Il est parfaitement naturel de vouloir protéger ses enfants. Cependant, dans certains cas, cette volonté de préserver sa progéniture d'atteintes extérieures peut dériver vers une surprotection aux accents pathologiques. On parle ainsi de mères possessives, de mères protectrices ou dans le langage courant de mères poules.

Plusieurs raisons peuvent expliquer ces abus « protectionnistes » qui menacent les enfants bien plus qu'ils ne les protègent.

Risques


Le rôle de la mère, et plus généralement des parents, consiste à accompagner leurs enfants dans toutes leurs expériences avec le monde qui les entoure.
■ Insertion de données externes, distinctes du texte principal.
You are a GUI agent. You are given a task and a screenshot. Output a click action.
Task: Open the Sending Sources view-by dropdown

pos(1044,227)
« J'essaie, je rate, je recommence autrement... ; j'expérimente à nouveau, je réussis, j'ai compris et peux reproduire ce que je viens d'apprendre...» : la connaissance de son environnement par l'enfant progresse par un système d'essais-erreurs.

Surprotéger un enfant, c'est lui interdire l'accès à ce principe d'expérimentation grâce auquel il peut découvrir et apprivoiser son environnement. Une surprotection maternelle produit donc l'effet inverse à celui espéré : une plus grande impréparation psychologique de l'enfant à devenir plus tard responsable et autonome !
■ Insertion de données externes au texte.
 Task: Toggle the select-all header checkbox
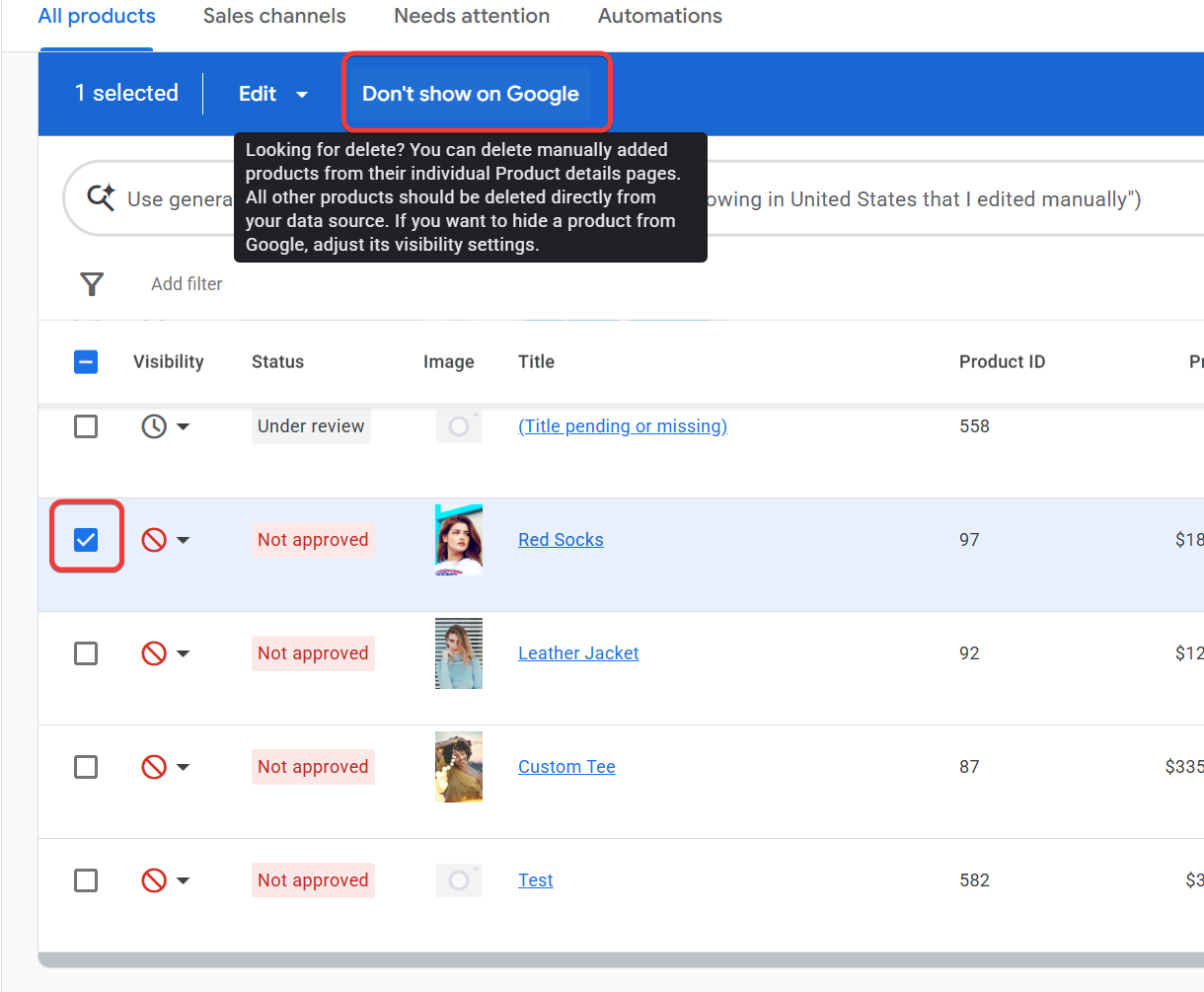click(x=86, y=362)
Au lieu d'aller de l'avant, de savoir mesurer les risques, d'en prendre aussi, l'enfant surprotégé manquera plus facilement de confiance en lui qu'un autre.

Réaction de l'enfant


La surprotection maternelle est un révélateur de l'angoisse ressentie par la mère à l'idée d'exposer son enfant à des risques, vrais ou supposés. Mais tous les enfants ne réagissent pas de la même manière face à cette volonté protectrice excessive.
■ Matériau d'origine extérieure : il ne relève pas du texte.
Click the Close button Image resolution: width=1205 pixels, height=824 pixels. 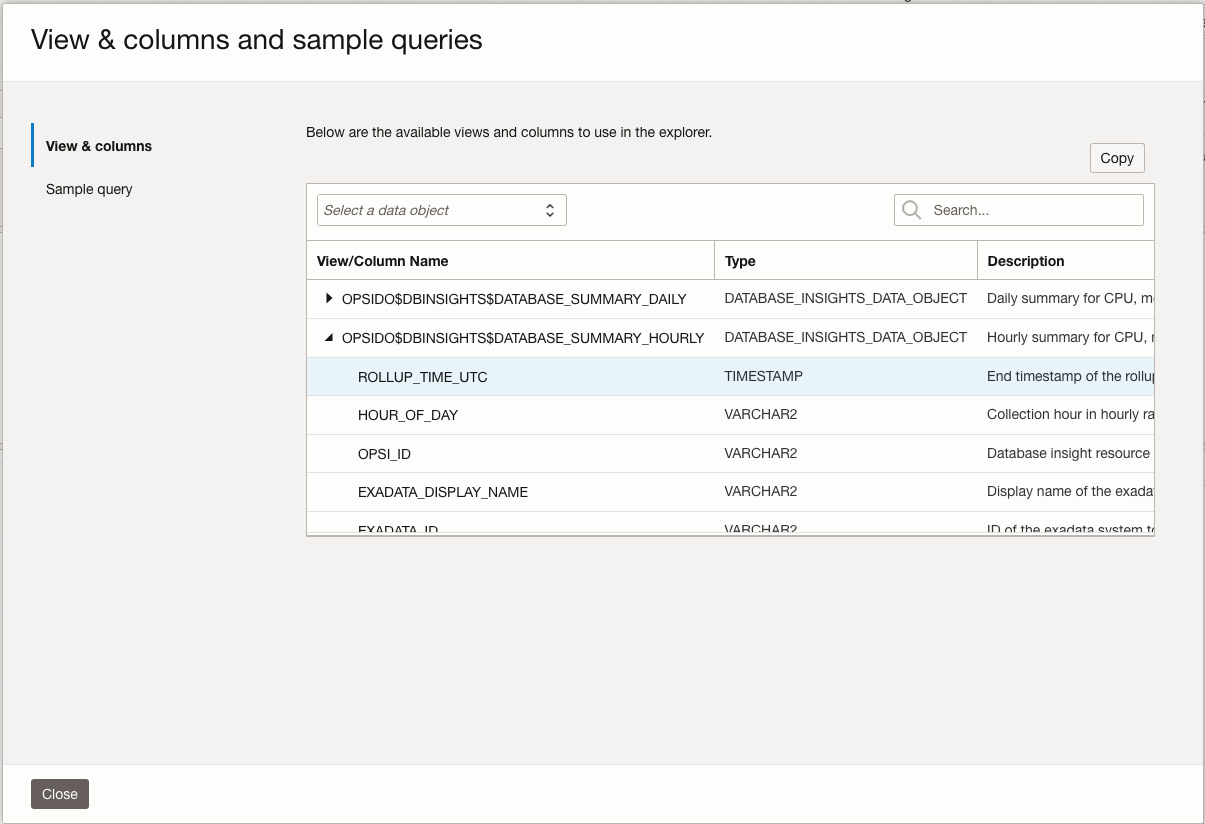pyautogui.click(x=60, y=794)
Certains acceptent cette surprotection pour s'enfermer peu à peu dans une relation maternelle exclusive entraînant un manque croissant de confiance en eux. Plus tard, les conséquences de cette forte dépendance maternelle sur leur vie sociale d'adultes peuvent s'avérer lourdes.

D'autres au contraire, moins nombreux, auront une réaction d'amplification des risques, un peu comme si augmenter l'angoisse de la mère jouait pour eux un rôle de réassurance permanente de l'amour maternelle.

Dans tous les cas, docile ou rebelle, l'enfant victime de surprotection est condamné sa vie durant à souffrir d'une difficulté d'évaluation des risques physiques, psychologiques ou sociaux.

Syndrome d'aliénation parentale


Dans des situations de divorces conflictuels, l'un des parents peut avoir la tentation de surprotéger son enfant du danger imaginaire représenté par l'autre parent. On parle alors de syndrome d'aliénation parentale (SAP) qui correspond à un véritable « lavage de cerveau » de l'enfant de la part du parent aliénant à l'encontre du parent aliéné.

Ainsi conditionné, l'enfant peut aller jusqu'à accuser, à tort, le parent aliéné d'abus sexuels ! Cette pathologie décrite par le psychiatre américain Richard Gardner exige l'intervention d'un thérapeute familial et parfois l'inversion de la garde de l'enfant entre le parent aliénant et le parent aliéné.

Si de nombreux cas répondent bien aux critères définis par Gardner, ce syndrome reste néanmoins un sujet de controverse entre spécialistes.